# ФРАГМЕНТ СТРАНИЦЫ
***

"Надо достать Доронину из колумбария"

Откровения режиссера Серебренникова перед премьерой


Сегодня в Театре имени Пушкина — премьера спектакля "Откровенные полароидные снимки" по пьесе английского драматурга Марка Равенхилла в постановке Кирилла Серебренникова. Поставив в прошлом сезоне спектакль "Пластилин", он разом стал самым модным молодым театральным режиссером Москвы. Перед премьерой лауреат премии ТЭФИ и молодежного "Триумфа" КИРИЛЛ СЕРЕБРЕННИКОВ ответил на вопросы корреспондента Ъ РОМАНА Ъ-ДОЛЖАНСКОГО.
       
       — В пьесе Марка Равенхилла действуют два гомосексуалиста, стриптизерша и вернувшийся из тюрьмы бывший экстремист. Когда вы прочитали текст, не возникло отторжения? Ведь у нас принято называть такую драматургию чернухой.
       — Я не понимаю, что это такое — чернуха. А все остальное что, белуха, что ли? Похоже на название детской болезни, вроде краснухи, когда тело идет пятнами. Чернуха — это, наверное, такая болезнь, когда пятнами идут критики и театральные деятели. Я просто видел столько чернушных постановок чеховской "Чайки", которую принято считать высокодуховной пьесой, что термин этот вообще пора забыть. Что касается Равенхилла, то в пьесе очень отчетливо выражено ощущение человека моего поколения, то есть примерно тридцати лет, живущего в современном большом городе, чувствующего конфликт между внешними и внутренними проявлениями этой жизни. Текст написан три года назад про Лондон, но сегодня показался мне актуальным для Москвы. Меня вообще последнее время очень волнует социально актуальный театр...
       — Странно слышать. Ваше, то есть наше с вами, театральное поколение бежит от социальности подальше.
       — Это какая-то глупая инерция работает. Перестроечный театр, вчистую проиграв соревнование с политикой, в какой-то момент решил, что будет играть только про высокое, святое и вечное. Но вместе с так называемой политикой выплеснул и ребенка. Театр не может не думать о том, как выразить современность в самом прямом смысле этого слова.
       — А вдруг театру это вообще не под силу?
       — А вдруг под силу? Иначе люди будут всегда видеть в театре одно и то же: пыльные кулисы и пыльных персонажей, вынутых из костюмерной вместе с костюмами. Есть такое понятие — подбор. Это когда для нового спектакля используются старые запасы театральных цехов. Вот такие "подборные" спектакли с "подборной" игрой из жизни королей и герцогов смотреть сегодня невозможно. Зритель же должен как-то идентифицировать себя с персонажами. Иначе человек смотрит на сцену как на абстракцию и уходит. Многим этого достаточно, но тогда театр обречен быть маргинальным старомодным институтом.
       — Зачем такие крайности? Есть же качественный костюмный театр, стилизация. Или взять хотя бы Стрелера. Ну какая там еще идентификация с персонажами "Слуги двух господ"? Но это все равно гениально и современно.
       — Это называется базовые ценности. Конечно, они есть. Но живой театр, сотканный из сегодняшних слов, фактур и жестов, с ними не спорит. Я ненавижу артистов, которые выглядят как артисты. Артист должен быть похож на человека, он должен быть с человеческим лицом. Все персонажи нашего спектакля, к моей большой радости, похожи на людей с улицы.

***

# ПРЕДОСТАВЛЕННАЯ ИНФОРМАЦИЯ
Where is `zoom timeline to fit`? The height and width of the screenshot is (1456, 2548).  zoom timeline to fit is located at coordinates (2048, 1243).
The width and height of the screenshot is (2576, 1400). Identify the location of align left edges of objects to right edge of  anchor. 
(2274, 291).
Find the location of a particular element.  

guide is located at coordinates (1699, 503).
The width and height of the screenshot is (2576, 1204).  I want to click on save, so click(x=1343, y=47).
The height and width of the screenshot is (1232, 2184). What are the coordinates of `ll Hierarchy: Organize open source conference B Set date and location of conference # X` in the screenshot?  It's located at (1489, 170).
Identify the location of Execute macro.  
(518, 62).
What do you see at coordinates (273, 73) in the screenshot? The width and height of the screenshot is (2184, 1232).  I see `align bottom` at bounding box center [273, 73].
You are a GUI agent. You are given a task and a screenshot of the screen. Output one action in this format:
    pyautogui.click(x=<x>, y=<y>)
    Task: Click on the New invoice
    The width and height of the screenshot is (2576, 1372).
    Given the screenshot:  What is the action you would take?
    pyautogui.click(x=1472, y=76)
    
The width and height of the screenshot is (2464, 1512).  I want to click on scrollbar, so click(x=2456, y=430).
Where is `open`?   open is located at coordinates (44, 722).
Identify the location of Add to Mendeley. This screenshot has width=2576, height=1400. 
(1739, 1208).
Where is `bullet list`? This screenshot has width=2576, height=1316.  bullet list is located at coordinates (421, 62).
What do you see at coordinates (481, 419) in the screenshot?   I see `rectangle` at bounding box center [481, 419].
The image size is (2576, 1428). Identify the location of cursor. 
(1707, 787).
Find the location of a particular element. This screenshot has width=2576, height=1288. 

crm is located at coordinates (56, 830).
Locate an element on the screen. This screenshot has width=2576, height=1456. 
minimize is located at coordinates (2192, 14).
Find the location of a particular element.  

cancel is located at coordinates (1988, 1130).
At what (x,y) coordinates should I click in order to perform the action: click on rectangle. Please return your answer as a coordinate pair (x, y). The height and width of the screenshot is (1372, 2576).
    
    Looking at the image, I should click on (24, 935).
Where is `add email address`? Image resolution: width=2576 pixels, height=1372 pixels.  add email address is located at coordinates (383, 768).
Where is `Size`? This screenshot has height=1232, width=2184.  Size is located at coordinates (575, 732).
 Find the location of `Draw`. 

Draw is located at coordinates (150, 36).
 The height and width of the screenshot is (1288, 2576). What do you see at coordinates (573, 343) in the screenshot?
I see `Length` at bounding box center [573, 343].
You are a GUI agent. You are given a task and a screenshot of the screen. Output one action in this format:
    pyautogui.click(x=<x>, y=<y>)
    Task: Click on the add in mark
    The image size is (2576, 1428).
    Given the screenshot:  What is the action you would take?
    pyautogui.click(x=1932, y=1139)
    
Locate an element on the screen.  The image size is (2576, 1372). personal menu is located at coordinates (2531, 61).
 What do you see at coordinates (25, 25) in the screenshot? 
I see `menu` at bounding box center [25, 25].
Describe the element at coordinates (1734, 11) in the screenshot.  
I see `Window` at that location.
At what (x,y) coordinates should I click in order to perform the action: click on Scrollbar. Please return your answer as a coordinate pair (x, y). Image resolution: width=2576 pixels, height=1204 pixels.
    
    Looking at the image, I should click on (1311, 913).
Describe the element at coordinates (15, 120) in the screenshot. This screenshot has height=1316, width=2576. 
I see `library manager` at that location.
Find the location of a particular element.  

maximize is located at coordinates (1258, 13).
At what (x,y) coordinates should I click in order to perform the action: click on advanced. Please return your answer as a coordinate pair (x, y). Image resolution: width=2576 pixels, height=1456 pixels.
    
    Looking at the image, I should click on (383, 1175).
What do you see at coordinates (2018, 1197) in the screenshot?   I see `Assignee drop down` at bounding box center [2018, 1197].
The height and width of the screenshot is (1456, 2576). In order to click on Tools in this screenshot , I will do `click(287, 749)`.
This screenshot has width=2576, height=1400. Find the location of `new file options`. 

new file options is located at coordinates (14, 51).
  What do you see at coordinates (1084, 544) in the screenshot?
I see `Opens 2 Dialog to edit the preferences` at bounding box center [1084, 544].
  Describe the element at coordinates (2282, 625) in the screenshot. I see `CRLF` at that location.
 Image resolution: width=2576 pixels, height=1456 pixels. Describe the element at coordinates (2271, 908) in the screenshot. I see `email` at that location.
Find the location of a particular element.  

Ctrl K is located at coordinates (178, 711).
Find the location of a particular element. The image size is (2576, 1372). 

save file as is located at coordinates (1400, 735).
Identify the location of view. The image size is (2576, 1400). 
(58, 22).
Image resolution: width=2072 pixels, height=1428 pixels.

***

# ИНСТРУКЦИИ К ЗАДАНИЯМ
1: Для каждого утверждения ниже укажите «да» или «нет» в зависимости от того, согласуется ли оно с интервью с Кириллом Серебренниковым, и подкрепите ответ точной цитатой из интервью.
(а) Пьеса Марка Равенхилла написана про Лондон.
(б) Самым модным молодым театральным режиссером Москвы Серебренников стал после постановки «Чайки».
(в) Премьера спектакля проходит в Театре имени Пушкина.
2: Ответьте на вопросы по интервью с Кириллом Серебренниковым.
(а) Кто задавал режиссеру вопросы?
(б) Какой возраст режиссер называет для людей своего поколения?
(в) Что в театре называют подбором?
3: Продолжите интервью с Кириллом Серебренниковым, начав сразу после его последнего ответа.

# ОТВЕТЫ К ЗАДАНИЯМ
1:
(а) Да: «Текст написан три года назад про Лондон».
(б) Нет: «Поставив в прошлом сезоне спектакль "Пластилин", он разом стал самым модным молодым театральным режиссером Москвы».
(в) Да: «Сегодня в Театре имени Пушкина — премьера спектакля».

2:
(а) Корреспондент Ъ Роман Должанский.
(б) Примерно тридцать лет.
(в) Использование старых запасов театральных цехов для нового спектакля.

3:
       — Вы как-то говорили, что современный молодой режиссер должен быть привит от классики, как от болезни.
       — Так оно и есть. Но я собираюсь все-таки немного "приболеть" и поставить три пьесы Шекспира.
       — Вам уже не пеняют, что у вас нет режиссерского и вообще никакого театрального образования?
       — Я уже в таком возрасте, что про образование спрашивать поздно и неудобно. Но у меня есть предчувствие, что когда-нибудь кто-нибудь мне это обязательно припомнит. С удовольствием буду ждать этого момента. Вообще, с театральным образованием в России случилась какая-то беда.
       — Вам, необразованным, виднее.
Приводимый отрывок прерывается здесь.